→ **Instructions to follow**:
All lines up to and including the one that contains "Screen dimensions: 1080x600" are to be transcribed exactly, starting from the first line of the records.

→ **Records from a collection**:
──────────

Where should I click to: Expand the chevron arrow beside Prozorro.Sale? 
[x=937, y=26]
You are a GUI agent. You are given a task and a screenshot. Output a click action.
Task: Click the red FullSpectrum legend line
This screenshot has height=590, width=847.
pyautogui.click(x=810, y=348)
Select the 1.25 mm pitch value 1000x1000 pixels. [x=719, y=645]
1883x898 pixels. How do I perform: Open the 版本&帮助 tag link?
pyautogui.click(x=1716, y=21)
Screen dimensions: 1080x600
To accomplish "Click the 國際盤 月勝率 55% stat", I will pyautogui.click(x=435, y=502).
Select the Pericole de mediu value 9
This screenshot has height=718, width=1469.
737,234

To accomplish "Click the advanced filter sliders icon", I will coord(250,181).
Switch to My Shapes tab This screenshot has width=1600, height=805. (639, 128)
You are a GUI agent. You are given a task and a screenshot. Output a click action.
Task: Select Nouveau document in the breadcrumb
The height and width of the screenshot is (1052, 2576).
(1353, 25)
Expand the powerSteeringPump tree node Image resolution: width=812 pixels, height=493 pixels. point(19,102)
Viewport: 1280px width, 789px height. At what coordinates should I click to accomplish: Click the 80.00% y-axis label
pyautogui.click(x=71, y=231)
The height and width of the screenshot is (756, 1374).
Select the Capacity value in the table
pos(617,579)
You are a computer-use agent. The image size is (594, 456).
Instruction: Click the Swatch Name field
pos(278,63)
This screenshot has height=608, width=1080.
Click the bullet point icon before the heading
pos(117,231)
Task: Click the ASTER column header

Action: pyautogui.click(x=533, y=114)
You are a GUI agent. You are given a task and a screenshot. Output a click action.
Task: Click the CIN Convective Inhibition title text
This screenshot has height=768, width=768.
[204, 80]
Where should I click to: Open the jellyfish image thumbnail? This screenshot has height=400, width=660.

──────────

→ **Answer area**:
Where should I click to: Expand the chevron arrow beside Prozorro.Sale? 
[x=937, y=26]
You are a GUI agent. You are given a task and a screenshot. Output a click action.
Task: Click the red FullSpectrum legend line
This screenshot has height=590, width=847.
pyautogui.click(x=810, y=348)
Select the 1.25 mm pitch value 1000x1000 pixels. [x=719, y=645]
1883x898 pixels. How do I perform: Open the 版本&帮助 tag link?
pyautogui.click(x=1716, y=21)
Screen dimensions: 1080x600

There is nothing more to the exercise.